Sony’s AI Camera Assistant is exactly as bad as it looks
TL;DR
The Verge tested Sony’s AI Camera Assistant on the Xperia 1 VIII for a week. The verdict: the feature is as weak as Sony’s own launch examples made it look. Instead of coaching framing like Google’s Camera Coach, Sony shows four pre-shot AI suggestions for exposure, white balance, contrast, color style and sometimes artificial bokeh. The suggestions appear inconsistently, do not support the selfie camera, and often push tacky edits: yellow warmth, murky shadows, blown highlights or dated Instagram-style filters.
Nauti's Take
This feels less like photography intelligence and more like a PR-mandated AI sticker. Sony actually starts from a strong position: serious sensors, camera credibility and users who care about images.

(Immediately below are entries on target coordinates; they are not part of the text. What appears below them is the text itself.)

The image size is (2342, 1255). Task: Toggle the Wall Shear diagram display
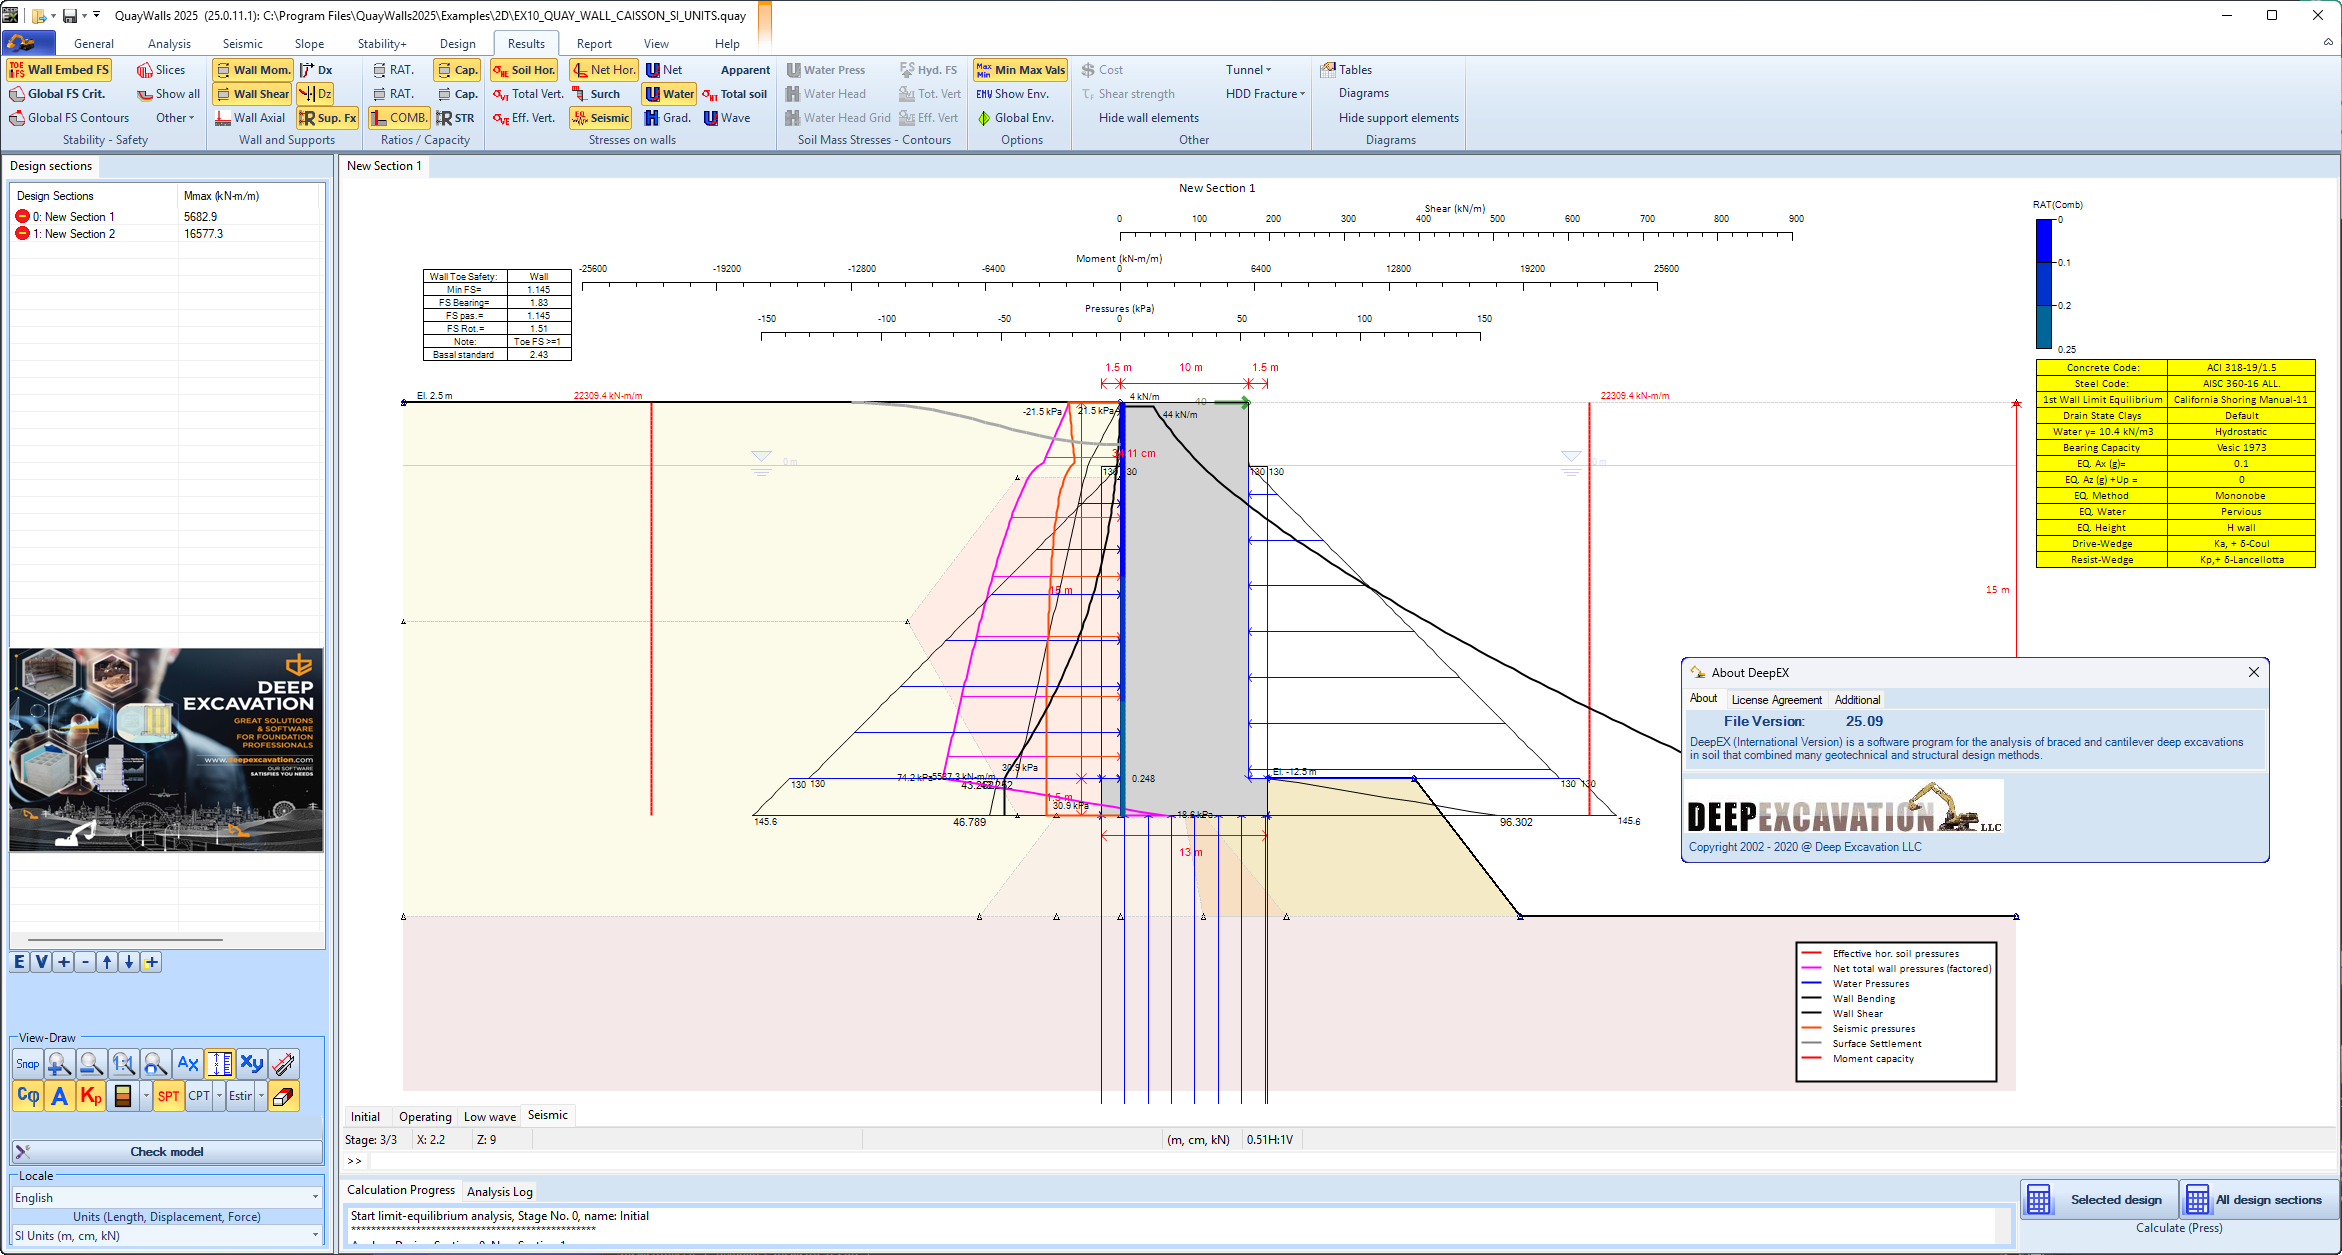point(252,94)
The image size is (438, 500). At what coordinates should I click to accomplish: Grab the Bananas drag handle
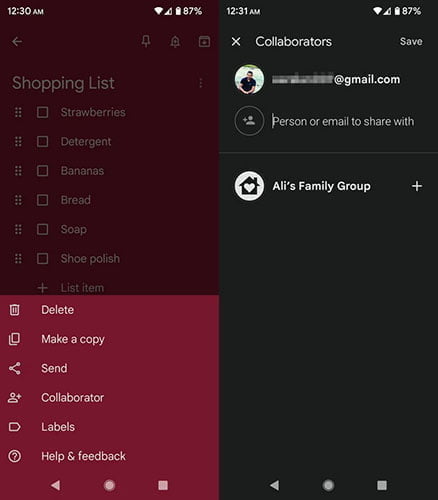pos(18,171)
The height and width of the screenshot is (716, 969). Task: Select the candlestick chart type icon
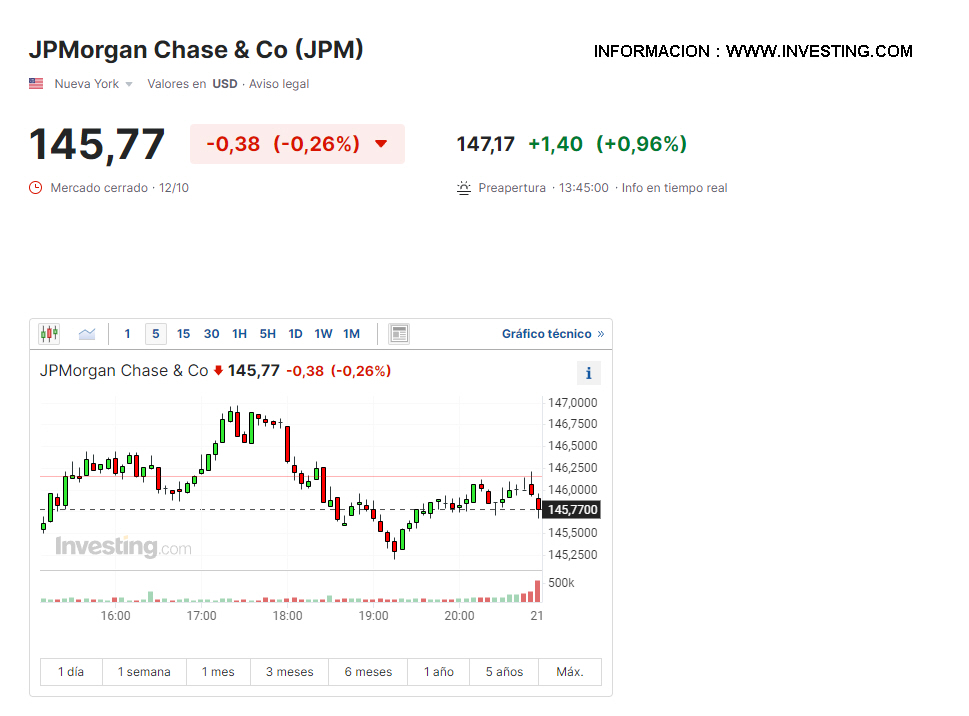pos(49,334)
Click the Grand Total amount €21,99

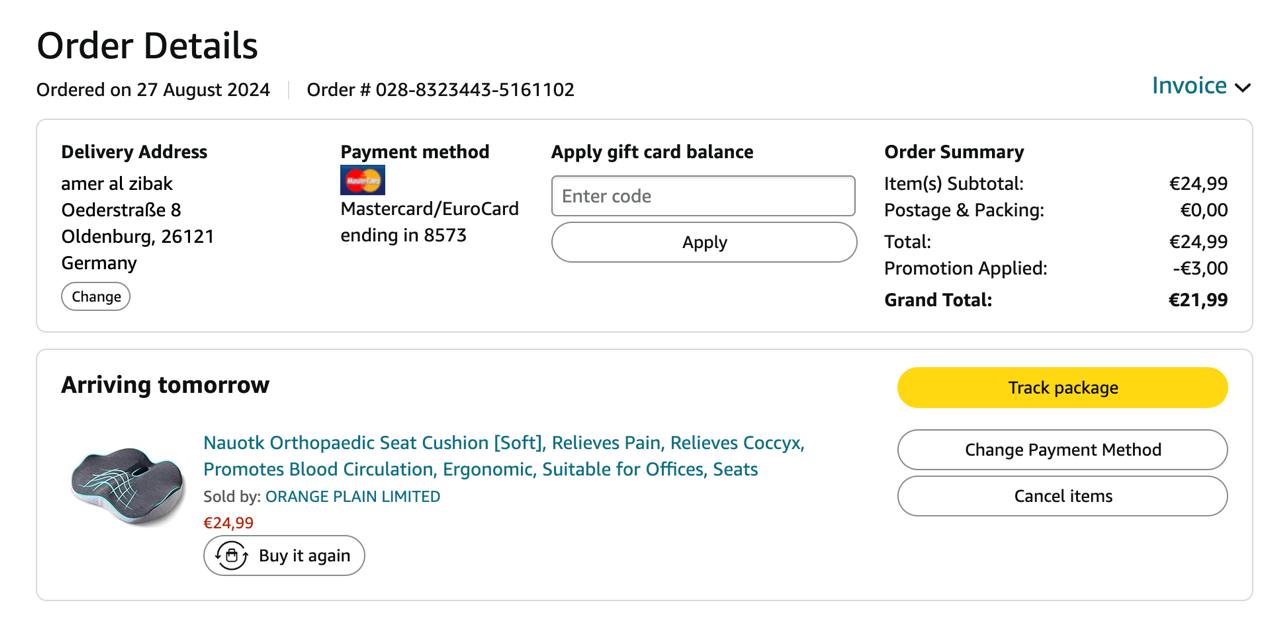[1198, 300]
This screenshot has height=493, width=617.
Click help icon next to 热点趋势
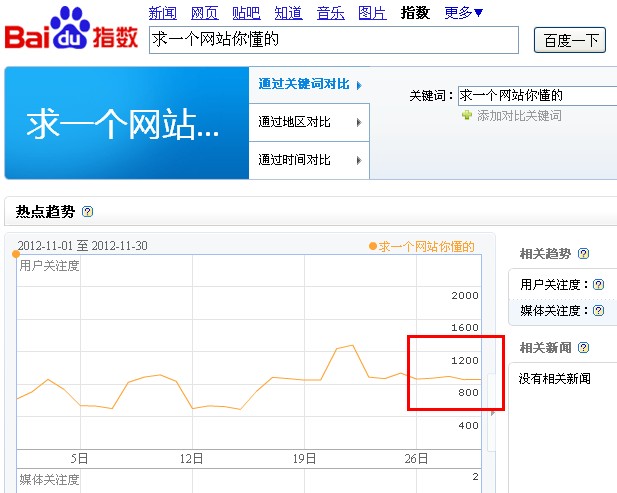tap(88, 212)
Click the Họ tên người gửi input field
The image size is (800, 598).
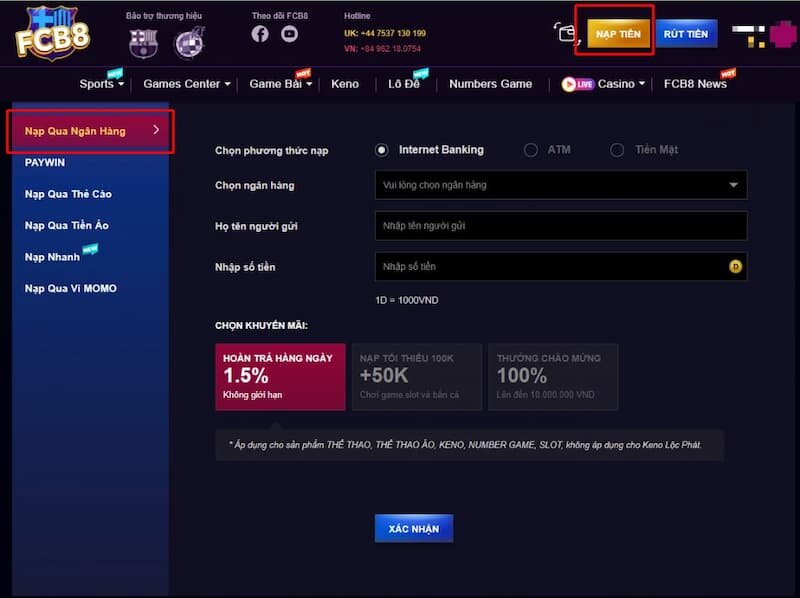pyautogui.click(x=560, y=226)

That makes the assistant more frustrating. If AI sits inside the default camera flow, it has to explain, teach or produce visibly better shots.
Four random filters before capture are not an assistant. They are branded friction.
Briefingshow
Sony shows the core problem with many AI hardware features: the label sounds advanced, but the user value is thin. When a photography-focused phone with strong optics prioritizes bad automated looks, AI becomes product debt. Buyers do not care whether a feature sounds intelligent.
They care whether it beats the plain camera button.